_Selected passage:_
+---+
Win32 API directory searches that return wide / unicode filenames
dallen16
created: 2006-01-28 09:54:25
I had a Win32 Perl coding challenge to search a directory(WinXP, NTFS) that may contain files with unicode / wide filenames in addition to ANSI filenames. Through trial, error, and searches against Perl mailing list archives, it seems apparent that Win32 Perl's builtin directory functions do not support return Win32 unicode / wide filenames. More specifically, the builtin functions return filenames like "??????_HostID_2006-01-19_213218.xls" when the filename contains unicode / wide characters (same behavior as the DOS "dir" command). The problem is that you can't pass these filenames to something like stat or via OLE to ask Excel to open it. After much trial and error, I found a solution using Win32::API, the FindFirstFileW, FindNextFileW, and FindClose Win32 API calls -- with an "unpack" workaround suggested by $Bill Luebkert.
+---+
_Tasks:_
1) In the post about Win32 directory searches, what operating system and file system did the directory being searched use?
2) List every Win32 API call that the post about Win32 directory searches names as part of its solution.

_Data excerpt:_
+---+
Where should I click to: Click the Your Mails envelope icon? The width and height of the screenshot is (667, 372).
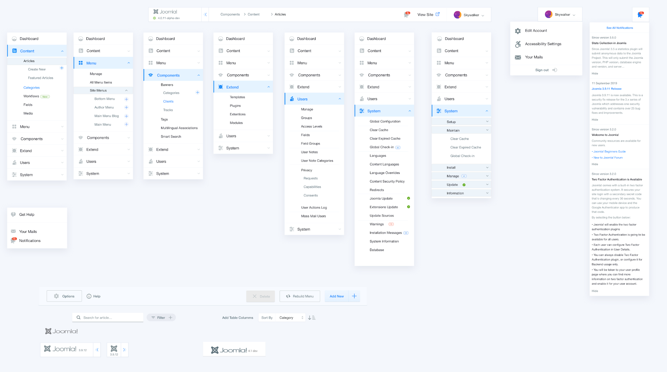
+---+
_Completed exercise:_
1) WinXP with NTFS.

2) FindFirstFileW, FindNextFileW, FindClose